Час спустя он вернулся и, достав письмо, взялся за перо. Вывел в левом верхнем углу: «Тов. Михееву. Приступить к разработке. Патраков». И поставил дату.
В Управлении Михеев ходил в «среднячках». Считался исполнительным, грамотным, честным и когда нужно решительным, но не особенно энергичным — мягковатым, что ли, парнем. Он и сам несколько стеснялся своего мешковатого, сугубо штатского вида, сутулости, свойственной высоким и худым людям. Зато в способности разобраться в хитросплетениях противоречивых показаний, в умении извлечь за еле заметный кончик всю ниточку и распутать клубок — в этом был «не безнадежен», как говорил сдержанный на оценки Патраков.
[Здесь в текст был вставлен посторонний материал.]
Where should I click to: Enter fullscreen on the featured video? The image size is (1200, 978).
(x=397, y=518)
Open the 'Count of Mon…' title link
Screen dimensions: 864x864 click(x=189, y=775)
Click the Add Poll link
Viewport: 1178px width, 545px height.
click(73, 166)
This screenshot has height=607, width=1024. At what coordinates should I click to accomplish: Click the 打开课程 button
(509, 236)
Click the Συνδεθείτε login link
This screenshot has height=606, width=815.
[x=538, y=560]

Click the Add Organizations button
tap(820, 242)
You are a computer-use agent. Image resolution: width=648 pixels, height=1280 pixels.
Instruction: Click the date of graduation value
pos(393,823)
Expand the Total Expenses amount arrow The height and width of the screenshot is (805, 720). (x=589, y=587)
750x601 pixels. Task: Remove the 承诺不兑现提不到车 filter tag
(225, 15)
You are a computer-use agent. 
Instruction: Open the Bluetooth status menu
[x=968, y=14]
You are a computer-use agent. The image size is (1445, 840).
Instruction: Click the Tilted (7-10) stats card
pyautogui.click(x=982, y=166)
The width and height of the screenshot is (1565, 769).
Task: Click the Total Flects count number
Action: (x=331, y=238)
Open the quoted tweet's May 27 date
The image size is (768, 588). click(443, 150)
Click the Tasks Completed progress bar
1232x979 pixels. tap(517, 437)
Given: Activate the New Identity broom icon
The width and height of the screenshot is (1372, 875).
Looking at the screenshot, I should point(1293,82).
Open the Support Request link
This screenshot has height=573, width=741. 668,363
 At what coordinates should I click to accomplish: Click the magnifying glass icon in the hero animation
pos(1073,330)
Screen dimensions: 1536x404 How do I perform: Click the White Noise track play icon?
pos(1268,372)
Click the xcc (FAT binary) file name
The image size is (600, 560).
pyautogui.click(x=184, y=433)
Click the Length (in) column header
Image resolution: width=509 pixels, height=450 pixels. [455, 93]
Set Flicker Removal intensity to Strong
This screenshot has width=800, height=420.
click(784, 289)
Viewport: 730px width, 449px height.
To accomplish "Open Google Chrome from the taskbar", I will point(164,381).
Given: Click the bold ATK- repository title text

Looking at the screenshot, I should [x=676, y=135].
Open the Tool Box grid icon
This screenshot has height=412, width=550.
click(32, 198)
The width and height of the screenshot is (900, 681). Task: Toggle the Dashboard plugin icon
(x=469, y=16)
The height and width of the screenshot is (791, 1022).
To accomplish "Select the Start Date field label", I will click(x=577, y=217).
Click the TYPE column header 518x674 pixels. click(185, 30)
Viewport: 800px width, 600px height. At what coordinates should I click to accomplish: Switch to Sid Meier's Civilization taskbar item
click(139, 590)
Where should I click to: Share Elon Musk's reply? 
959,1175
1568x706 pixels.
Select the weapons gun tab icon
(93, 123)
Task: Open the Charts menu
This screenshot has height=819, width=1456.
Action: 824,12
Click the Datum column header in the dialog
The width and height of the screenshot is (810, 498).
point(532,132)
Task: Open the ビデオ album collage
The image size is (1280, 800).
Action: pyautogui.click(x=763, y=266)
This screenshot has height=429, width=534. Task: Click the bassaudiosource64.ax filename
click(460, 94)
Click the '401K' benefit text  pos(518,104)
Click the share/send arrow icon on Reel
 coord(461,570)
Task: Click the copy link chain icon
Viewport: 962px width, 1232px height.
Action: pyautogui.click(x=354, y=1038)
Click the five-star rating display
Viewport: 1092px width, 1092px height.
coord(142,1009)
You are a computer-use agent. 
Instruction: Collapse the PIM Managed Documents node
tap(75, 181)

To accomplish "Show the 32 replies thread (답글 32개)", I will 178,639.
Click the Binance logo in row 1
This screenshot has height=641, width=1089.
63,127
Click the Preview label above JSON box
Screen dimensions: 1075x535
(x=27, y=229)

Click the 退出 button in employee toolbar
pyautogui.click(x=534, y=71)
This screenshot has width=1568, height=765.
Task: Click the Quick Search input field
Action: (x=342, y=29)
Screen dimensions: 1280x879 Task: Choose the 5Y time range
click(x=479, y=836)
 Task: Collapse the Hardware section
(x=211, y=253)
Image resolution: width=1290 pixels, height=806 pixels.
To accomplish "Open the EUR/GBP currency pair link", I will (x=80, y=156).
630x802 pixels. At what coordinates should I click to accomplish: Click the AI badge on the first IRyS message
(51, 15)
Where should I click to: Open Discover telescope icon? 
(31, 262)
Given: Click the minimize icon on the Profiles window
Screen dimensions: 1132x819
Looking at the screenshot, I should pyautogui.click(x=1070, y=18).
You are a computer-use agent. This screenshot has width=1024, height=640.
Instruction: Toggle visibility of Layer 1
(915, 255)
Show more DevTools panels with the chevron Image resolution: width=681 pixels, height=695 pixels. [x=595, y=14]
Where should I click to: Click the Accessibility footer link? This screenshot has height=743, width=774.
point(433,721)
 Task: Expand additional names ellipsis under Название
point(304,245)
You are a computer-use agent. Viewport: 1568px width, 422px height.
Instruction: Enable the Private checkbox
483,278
В ГПУ Михеев пришел по путевке комсомола. Потеряв в голодном двадцать первом году отца и мать, он беспризорничал, попал в трудколонию, быстро освоился там стал помощником воспитателя, а потом и воспитателем, сменив на этом посту своего наставника, сгоревшего от застарелой чахотки одного из верных «солдат Дзержинского». С сыновней нежностью вспоминал Михеев этого чистого, неподкупной веры в революцию человека, выпрямившего его поковерканную в беспризорных скитаниях душу.
— Чекист, — говорил он Михееву, — это кристальная честность, беспредельная вера в победу Революции и готовность в любую минуту пожертвовать всем для нее. Надо, чтобы ты был таким, пусть это и нелегко. Значит — готовь себя к этому.
И Михеев готовился, хотя и считал, что стать таким, как его наставник, едва ли сможет. Однако на предложение пойти на оперативную работу, стать профессиональным чекистом, ответил радостным согласием.
Конечно, новая работа потребовала от Михеева настойчивой учебы «на ходу», но то, что он сумел получить в свое время от старого чекиста, было лучше многих курсов и надолго определило его линию поведения.
Особо серьезных дел за три года работы ему самостоятельно вести еще не приходилось, начальство не выделяло его. Патраков, по обычной своей сдержанности, не баловал похвалами, разве что иногда дольше, чем на других, задерживал на нем холодноватый, изучающий взгляд своих разноцветных — один серый, другой синеватый — глаз.
Поэтому Михеев, выслушав новое задание Патракова, прикидывал про себя — что это, свидетельство возросшего доверия к нему или вполне понятное решение свалить на «среднячка» дело, заранее признанное бесперспективным?
Патраков же был как обычно серьезен, но с особенным на этот раз старанием подгонял друг к другу рубчики бумажной гармошки.
— Дело непростое, — говорил он словно в раздумье. — Можно ткнуться в него, зайти в первый тупик и бросить. Так и так, мол, — дело темное, что мог сделал. И осудить за это будет трудно. А вот сможешь ли выше того, «что смог»? Здесь — надо. Хочу надеяться на успех. Уж очень было бы важно это сейчас — принести в валютный фонд страны такую… — он пощелкал пальцами, подбирая слово, — …весомую вещицу.
— Можно идти? — спросил Михеев, отреагировав на последовавшее за этим молчание начальника. — Когда ехать?